O gozo – dele! – enfim.

Ele se levanta e vai, deixando-a sobre a areia, ainda perdida, parada, pouco resoluta, muito resignada porque descrente, porque desesperançada, porque usada, porque todos os dias violentada, porque jamais amada.

Uma oração…

O homem ainda permanecia sentado sobre a areia daquela praia: e ele era o resumo do seu próprio caos existencial! Olhava além… Mas, o que estava além era a diácope da razão humana.

Finalmente a mulher-pasto se levanta, ajeita-se e se vai (quase nua).

O que seria de nós se pudéssemos não ser o que somos?

Uma outra embalagem plástica veio poluir a praia em que aquele homem se sentou para ver o arrastar-se da vida, sem um cão vadio que a levasse dali. E neste instante ele se lembrou que havia lido, há algum tempo, um pequeno texto de Mário Quintana, sob o título de “Supremo Castigo”, que dizia:

“Em todos os aeródromos, em todos os estádios, no ponto principal de todas as metrópoles existe – e quem é que não viu? – aquele cartaz…

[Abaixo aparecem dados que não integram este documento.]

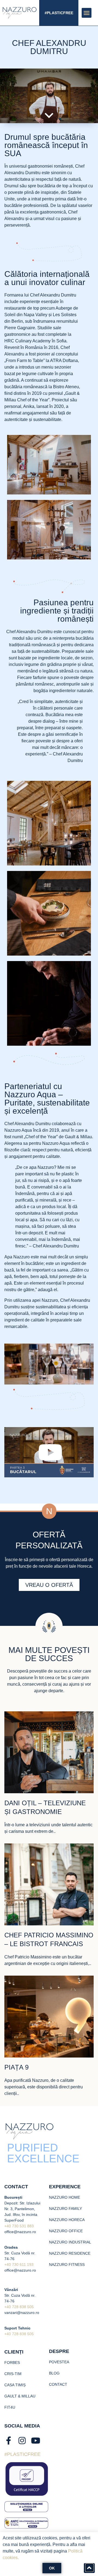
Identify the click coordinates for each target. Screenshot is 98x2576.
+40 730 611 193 (18, 2264)
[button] (86, 13)
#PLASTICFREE (59, 13)
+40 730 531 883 (19, 2226)
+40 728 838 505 (19, 2307)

De modo que, se esta civilização desaparecer e seus dispersos e bárbaros sobreviventes tiverem de recomeçar tudo desde o princípio – até que um dia tenham seus próprios arqueólogos – estes hão de sempre encontrar, nos diversos pontos do mundo inteiro aquela mesma palavra. E pensarão eles que ‘Coca-Cola’ era o nome do nosso Deus.”

Mais que supremo, um tristíssimo castigo!

E o homem, sentado na areia da praia, pôde ver Gaia que morria sufocada. Havia sangue negro e volumoso como a noite… Não mais o vermelho-alaranjado, só mercúrio e enxofre.

Eis o instante em que todos voltam para casa. Momento de cansaço e tristeza a fazer com que as pessoas tenham pressa, queiram logo chegar… A soma de todas as horas, a multiplicação de todas as angústias e o aflorar de todos os medos… Eis o que é o entardecer: a hora triste da “volta”, da saudade e do desengano. Daí porque as pessoas querem ir logo para suas casas, último refúgio de suas certezas. Desejam a segurança de suas ilusões, desejam se esconder do mundo, abandonar, mesmo que por horas, as suas máscaras. Desejam ser elas mesmas. Ninguém se acredita parte do “todo”. Choramos e sorrimos, amamos e odiamos, tudo em uma só e mesma intensidade.

Um tiro e, no ouvir-ao-longe, a buzina estridente de um caminhão o calou… A areia ainda mais morna pelo líqüido vermelho a tingir-lhe aos borbotões… Um corpo sem vida caído ali, à beira do vasto mar.